Does Swift Copy on Write For All Structs

Does swift copy on write for all structs?

Array is implemented with copy-on-write behaviour – you'll get it regardless of any compiler optimisations (although of course, optimisations can decrease the number of cases where a copy needs to happen).

At a basic level, Array is just a structure that holds a reference to a heap-allocated buffer containing the elements – therefore multiple Array instances can reference the same buffer. When you come to mutate a given array instance, the implementation will check if the buffer is uniquely referenced, and if so, mutate it directly. Otherwise, the array will perform a copy of the underlying buffer in order to preserve value semantics.

However, with your Point structure – you're not implementing copy-on-write at a language level. Of course, as @Alexander says, this doesn't stop the compiler from performing all sorts of optimisations to minimise the cost of copying whole structures about. These optimisations needn't follow the exact behaviour of copy-on-write though – the compiler is simply free to do whatever it wishes, as long as the program runs according to the language specification.

In your specific example, both p1 and p2 are global, therefore the compiler needs to make them distinct instances, as other .swift files in the same module have access to them (although this could potentially be optimised away with whole-module optimisation). However, the compiler still doesn't need to copy the instances – it can just evaluate the floating-point addition at compile-time and initialise one of the globals with 0.0, and the other with 1.0.

And if they were local variables in a function, for example:

struct Point {
var x: Float = 0
}

func foo() {
var p1 = Point()
var p2 = p1
p2.x += 1
print(p2.x)
}

foo()

The compiler doesn't even have to create two Point instances to begin with – it can just create a single floating-point local variable initialised to 1.0, and print that.

Regarding passing value types as function arguments, for large enough types and (in the case of structures) functions that utilise enough of their properties, the compiler can pass them by reference rather than copying.
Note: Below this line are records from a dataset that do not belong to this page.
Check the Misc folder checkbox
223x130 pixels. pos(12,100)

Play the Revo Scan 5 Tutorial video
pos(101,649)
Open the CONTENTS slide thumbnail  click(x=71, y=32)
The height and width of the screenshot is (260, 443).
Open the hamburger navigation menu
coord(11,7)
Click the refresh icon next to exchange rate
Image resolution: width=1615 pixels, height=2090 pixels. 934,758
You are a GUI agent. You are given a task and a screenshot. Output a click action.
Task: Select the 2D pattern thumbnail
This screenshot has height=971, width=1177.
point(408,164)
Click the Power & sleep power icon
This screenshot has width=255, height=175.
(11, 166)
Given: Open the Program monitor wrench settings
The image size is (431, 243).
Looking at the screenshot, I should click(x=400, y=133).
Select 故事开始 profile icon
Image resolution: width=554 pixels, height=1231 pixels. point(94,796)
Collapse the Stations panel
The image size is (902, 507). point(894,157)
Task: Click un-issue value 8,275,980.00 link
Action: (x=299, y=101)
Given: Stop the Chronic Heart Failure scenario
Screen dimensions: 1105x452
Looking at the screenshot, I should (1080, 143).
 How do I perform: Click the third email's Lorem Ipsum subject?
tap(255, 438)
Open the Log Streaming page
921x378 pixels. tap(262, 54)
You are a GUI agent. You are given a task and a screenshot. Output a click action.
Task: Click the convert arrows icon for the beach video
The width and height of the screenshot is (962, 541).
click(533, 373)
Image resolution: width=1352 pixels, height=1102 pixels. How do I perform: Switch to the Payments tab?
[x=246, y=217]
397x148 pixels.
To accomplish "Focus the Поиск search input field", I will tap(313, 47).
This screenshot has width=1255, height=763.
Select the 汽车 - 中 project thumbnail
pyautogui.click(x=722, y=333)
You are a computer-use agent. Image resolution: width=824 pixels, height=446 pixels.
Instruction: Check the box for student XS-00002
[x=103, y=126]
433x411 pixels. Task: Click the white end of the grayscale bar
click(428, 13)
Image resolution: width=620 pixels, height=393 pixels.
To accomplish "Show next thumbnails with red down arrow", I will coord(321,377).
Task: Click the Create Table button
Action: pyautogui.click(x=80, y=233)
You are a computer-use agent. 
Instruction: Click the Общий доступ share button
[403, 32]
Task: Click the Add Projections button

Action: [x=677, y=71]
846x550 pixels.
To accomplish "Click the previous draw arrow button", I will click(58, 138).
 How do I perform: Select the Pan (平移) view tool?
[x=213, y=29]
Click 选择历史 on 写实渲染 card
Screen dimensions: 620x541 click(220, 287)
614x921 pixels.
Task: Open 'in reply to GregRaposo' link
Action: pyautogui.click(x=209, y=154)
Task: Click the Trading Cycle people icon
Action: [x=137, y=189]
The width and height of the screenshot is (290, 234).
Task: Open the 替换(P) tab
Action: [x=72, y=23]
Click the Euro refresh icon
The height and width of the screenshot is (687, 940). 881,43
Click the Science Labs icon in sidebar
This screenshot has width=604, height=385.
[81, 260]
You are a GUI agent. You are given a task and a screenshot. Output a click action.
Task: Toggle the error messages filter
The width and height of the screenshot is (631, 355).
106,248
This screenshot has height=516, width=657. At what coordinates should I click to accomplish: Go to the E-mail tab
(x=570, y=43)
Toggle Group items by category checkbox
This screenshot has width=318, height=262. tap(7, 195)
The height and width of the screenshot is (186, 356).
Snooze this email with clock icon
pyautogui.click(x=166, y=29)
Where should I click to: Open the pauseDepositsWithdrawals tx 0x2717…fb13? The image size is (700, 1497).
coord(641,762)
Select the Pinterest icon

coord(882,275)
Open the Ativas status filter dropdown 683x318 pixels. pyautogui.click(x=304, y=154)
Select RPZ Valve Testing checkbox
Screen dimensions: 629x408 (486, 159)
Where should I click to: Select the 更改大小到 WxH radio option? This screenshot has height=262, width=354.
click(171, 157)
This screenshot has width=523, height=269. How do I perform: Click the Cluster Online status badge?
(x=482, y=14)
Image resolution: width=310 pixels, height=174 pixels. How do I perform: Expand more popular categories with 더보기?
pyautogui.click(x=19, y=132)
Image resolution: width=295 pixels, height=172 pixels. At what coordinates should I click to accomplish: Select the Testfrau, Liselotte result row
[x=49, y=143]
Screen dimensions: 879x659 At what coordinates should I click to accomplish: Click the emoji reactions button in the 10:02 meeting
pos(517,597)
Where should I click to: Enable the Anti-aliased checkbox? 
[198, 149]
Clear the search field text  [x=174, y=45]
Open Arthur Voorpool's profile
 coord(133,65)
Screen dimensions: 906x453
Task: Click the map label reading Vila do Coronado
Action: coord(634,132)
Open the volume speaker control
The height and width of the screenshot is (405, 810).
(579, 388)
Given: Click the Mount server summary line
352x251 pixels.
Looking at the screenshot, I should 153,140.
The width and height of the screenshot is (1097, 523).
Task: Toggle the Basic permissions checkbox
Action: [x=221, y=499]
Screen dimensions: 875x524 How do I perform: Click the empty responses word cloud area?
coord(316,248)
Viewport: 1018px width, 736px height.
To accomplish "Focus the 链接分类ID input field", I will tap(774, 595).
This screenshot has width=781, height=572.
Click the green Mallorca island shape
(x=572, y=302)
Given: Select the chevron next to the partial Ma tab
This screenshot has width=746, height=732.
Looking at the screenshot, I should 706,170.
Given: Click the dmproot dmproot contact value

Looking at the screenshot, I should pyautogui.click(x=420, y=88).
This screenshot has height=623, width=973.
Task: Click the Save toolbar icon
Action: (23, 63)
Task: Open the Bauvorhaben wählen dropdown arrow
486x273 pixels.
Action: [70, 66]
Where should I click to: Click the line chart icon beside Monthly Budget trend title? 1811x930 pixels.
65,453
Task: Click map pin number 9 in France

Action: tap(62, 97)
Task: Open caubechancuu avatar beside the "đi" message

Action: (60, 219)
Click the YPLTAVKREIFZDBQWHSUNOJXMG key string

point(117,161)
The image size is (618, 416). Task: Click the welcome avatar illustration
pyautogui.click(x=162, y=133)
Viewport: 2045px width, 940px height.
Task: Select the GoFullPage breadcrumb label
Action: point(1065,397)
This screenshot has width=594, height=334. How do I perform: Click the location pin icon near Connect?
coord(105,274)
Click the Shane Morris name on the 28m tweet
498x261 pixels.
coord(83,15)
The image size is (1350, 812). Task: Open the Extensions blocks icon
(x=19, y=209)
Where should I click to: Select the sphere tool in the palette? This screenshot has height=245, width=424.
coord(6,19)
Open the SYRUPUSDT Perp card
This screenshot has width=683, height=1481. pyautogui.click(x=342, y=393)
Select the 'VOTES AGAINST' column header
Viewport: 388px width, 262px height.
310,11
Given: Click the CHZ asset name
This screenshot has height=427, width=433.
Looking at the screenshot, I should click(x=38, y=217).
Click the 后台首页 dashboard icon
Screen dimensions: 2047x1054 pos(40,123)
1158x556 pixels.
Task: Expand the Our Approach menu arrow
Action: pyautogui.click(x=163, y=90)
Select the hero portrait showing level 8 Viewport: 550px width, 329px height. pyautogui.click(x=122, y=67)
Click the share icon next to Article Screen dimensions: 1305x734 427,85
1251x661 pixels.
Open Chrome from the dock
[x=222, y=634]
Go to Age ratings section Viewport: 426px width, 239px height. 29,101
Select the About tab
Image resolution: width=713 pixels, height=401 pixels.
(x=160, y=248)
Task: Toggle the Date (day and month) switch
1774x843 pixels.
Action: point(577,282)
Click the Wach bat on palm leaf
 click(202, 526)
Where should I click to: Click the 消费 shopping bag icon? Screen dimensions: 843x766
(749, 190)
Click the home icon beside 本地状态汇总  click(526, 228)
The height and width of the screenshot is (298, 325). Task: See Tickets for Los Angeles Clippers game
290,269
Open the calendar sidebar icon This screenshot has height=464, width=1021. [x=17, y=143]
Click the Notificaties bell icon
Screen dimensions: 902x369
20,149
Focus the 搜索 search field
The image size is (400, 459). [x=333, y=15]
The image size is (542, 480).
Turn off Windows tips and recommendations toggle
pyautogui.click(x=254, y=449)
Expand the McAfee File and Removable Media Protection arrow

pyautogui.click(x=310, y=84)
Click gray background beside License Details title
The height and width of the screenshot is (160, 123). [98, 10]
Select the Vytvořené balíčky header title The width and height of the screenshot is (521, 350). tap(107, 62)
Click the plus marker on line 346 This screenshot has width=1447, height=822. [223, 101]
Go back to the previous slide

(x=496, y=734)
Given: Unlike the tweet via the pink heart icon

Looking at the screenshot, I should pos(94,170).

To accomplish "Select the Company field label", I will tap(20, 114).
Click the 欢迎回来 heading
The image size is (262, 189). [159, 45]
The callee can then make a copy of them only if needed, such as when needing to work with a mutable copy.

In other cases where structures are passed by value, it's also possible for the compiler to specialise functions in order to only copy across the properties that the function needs.

For the following code:

struct Point {
var x: Float = 0
var y: Float = 1
}

func foo(p: Point) {
print(p.x)
}

var p1 = Point()
foo(p: p1)

Assuming foo(p:) isn't inlined by the compiler (it will in this example, but once its implementation reaches a certain size, the compiler won't think it worth it) – the compiler can specialise the function as:

func foo(px: Float) {
print(px)
}

foo(px: 0)

It only passes the value of Point's x property into the function, thereby saving the cost of copying the y property.

So the compiler will do whatever it can in order to reduce the copying of value types. But with so many various optimisations in different circumstances, you cannot simply boil the optimised behaviour of arbitrary value types down to just copy-on-write.

Which value types in Swift supports copy-on-write?

Copy-on write is supported for String and all collection types - Array, Dictionary and Set.

Besides that, compiler is free to optimize any struct access and effectively give you copy-on-write semantics, but it is not guaranteed.

How does an array in swift deep copy itself when copied or assigned

Assignment of any struct (such as Array) causes a shallow copy of the structure contents. There's no special behavior for Array. The buffer that stores the Array's elements is not actually part of the structure. A pointer to that buffer, stored on the heap, is part of the Array structure, meaning that upon assignment, the buffer pointer is copied, but it still points to the same buffer.

All mutating operations on Array do a check to see if the buffer is uniquely referenced. If so, then the algorithm proceeds. Otherwise, a copy of the buffer is made, and the pointer to the new buffer is saved to that Array instance, then the algorithm proceeds as previously. This is called Copy on Write (CoW). Notice that it's not an automatic feature of all value types. It is merely a manually implemented feature of a few standard library types (like Array, Set, Dictionary, String, and others). You could even implement it yourself for your own types.

When CoW occurs, it does not do any deep copying. It will copy values, which means:

  • In the case of value types (struct, enum, tuples), the values are the struct/enum/tuples themselves. In this case, a deep and shallow copy are the same thing.
  • In the case of reference types (class), the value being copied is the reference. The referenced object is not copied. The same object is pointed to by both the old and copied reference. Thus, it's a shallow copy.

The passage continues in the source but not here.